Dibandingkan kegaduhan politik 2012, dinamika politik yang mengarah pada kegaduhan 2013 diduga cenderung lebih keras dan personal.Penyebab utama dari kecenderungan ini adalah mendekatnya momentum persaingan hidupmati para elite politik menjelang Pemilu 2014.Persaingan kepentingan para elite politik, baik secara internal parpol maupun antarparpol,akhirnya bermuara pada perjuangan mempertahankan atau sebaliknya merebut kekuasaan pada pemilu mendatang. 

Mengingat nuansa persaingan politik lebih bersifat kepentingan pragmatis ketimbang ideologis, kontestasi personal antartokoh akan lebih mewarnai dan bahkan mungkin mendominasi dinamika politik 2013. Sebagai konsekuensi logis dari menguatnya personalisasi politik,pertarungan gagasan substantif tentang solusi terbaik bagi aneka krisis bangsa kita diperkirakan bakal semakin menguap pula. 

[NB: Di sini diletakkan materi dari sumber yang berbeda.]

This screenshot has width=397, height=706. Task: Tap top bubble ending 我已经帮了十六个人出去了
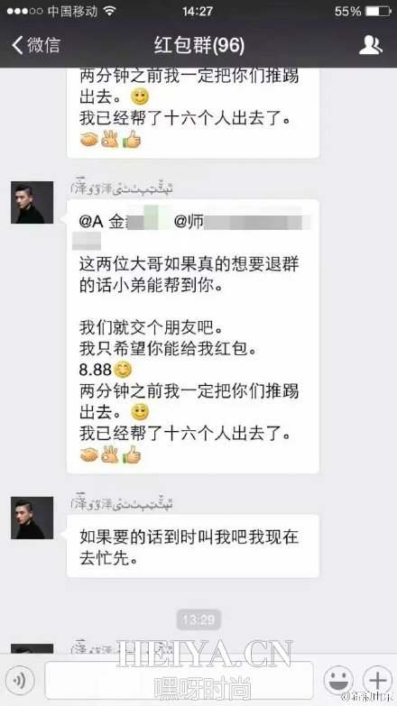[193, 113]
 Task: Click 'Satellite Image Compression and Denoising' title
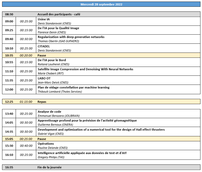tap(85, 69)
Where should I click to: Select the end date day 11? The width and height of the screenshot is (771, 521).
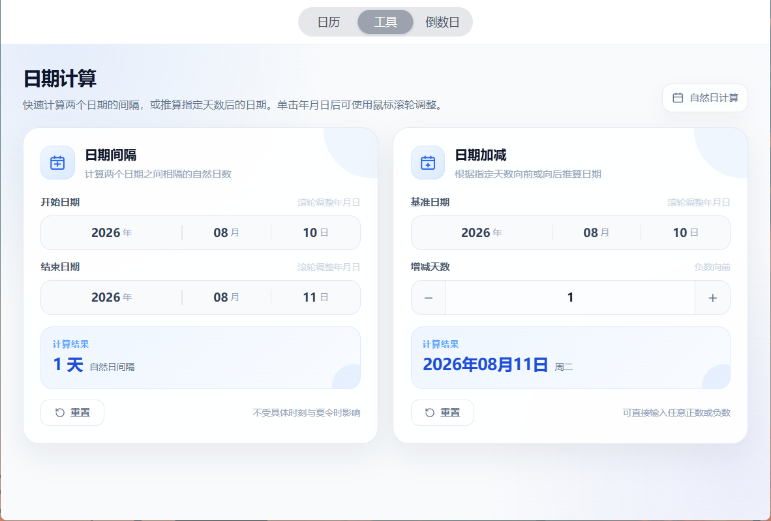316,298
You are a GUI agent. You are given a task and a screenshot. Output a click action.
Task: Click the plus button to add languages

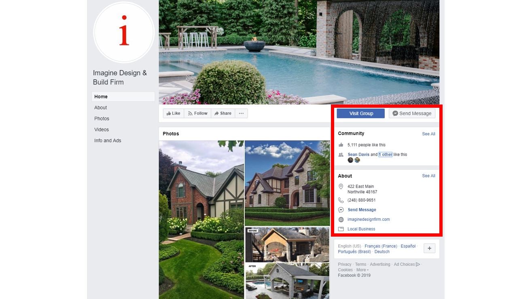pos(429,248)
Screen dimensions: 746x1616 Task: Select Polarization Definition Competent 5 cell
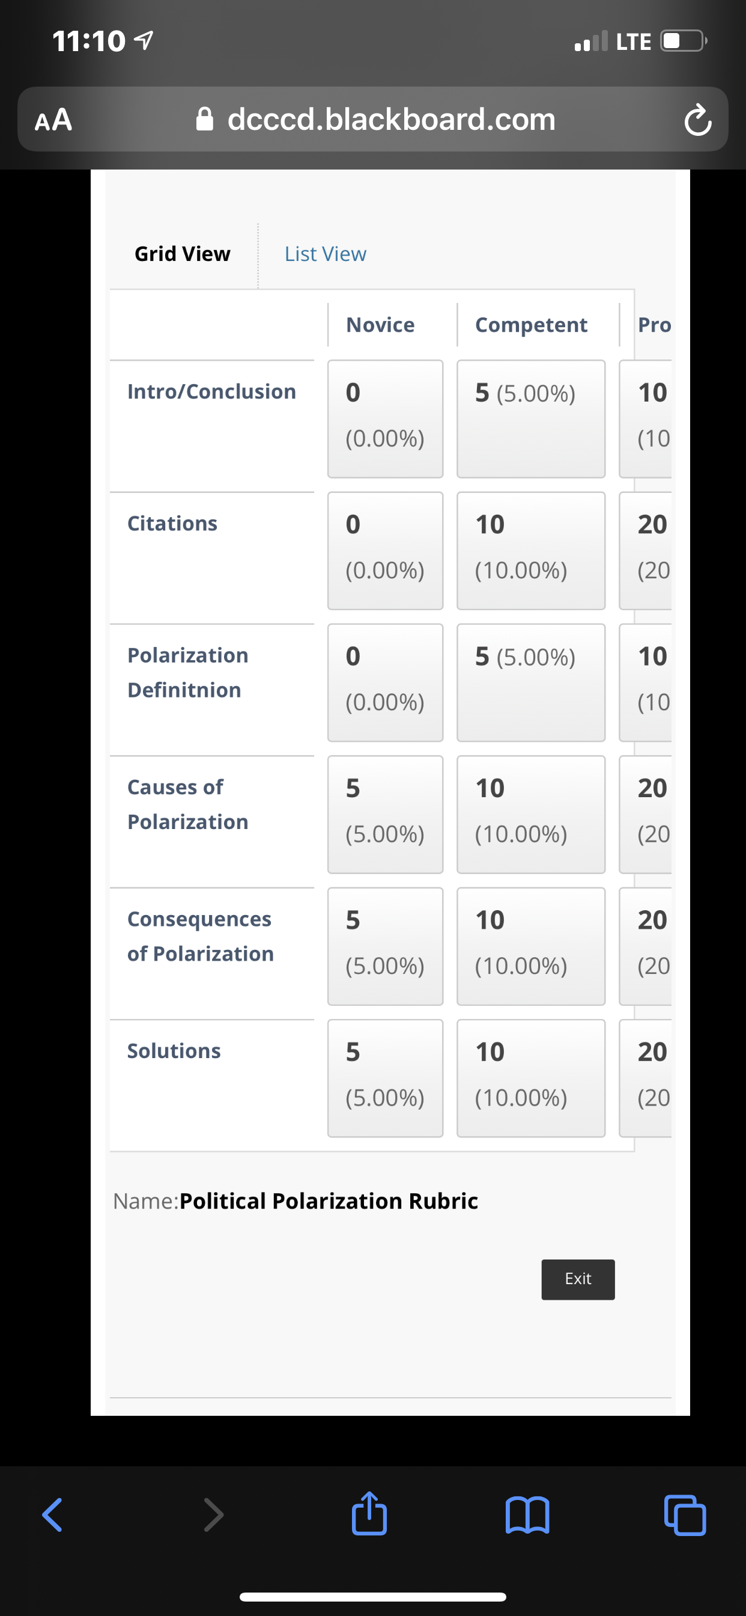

Lalu, kapan mayoritas rakyat kita bisa berharap dan merajut optimisme bila para pemimpin negeri ini tak kunjung peduli dan berpihak pada nasib mereka? Sampai kapan pemilu-pemilu kita hanya menjadi ajang kontes popularitas semu para pemburu kekuasaan? Barangkali di sinilah urgensi menata ulang skema demokrasi kita pada umumnya dan format pemilu, perwakilan dan kepartaian pada khususnya. Sebab, jika tidak, partai-partai politik kita akan terperangkap sebagai pilar korupsi dan salah urus negara ketimbang sebagai pilar demokrasi.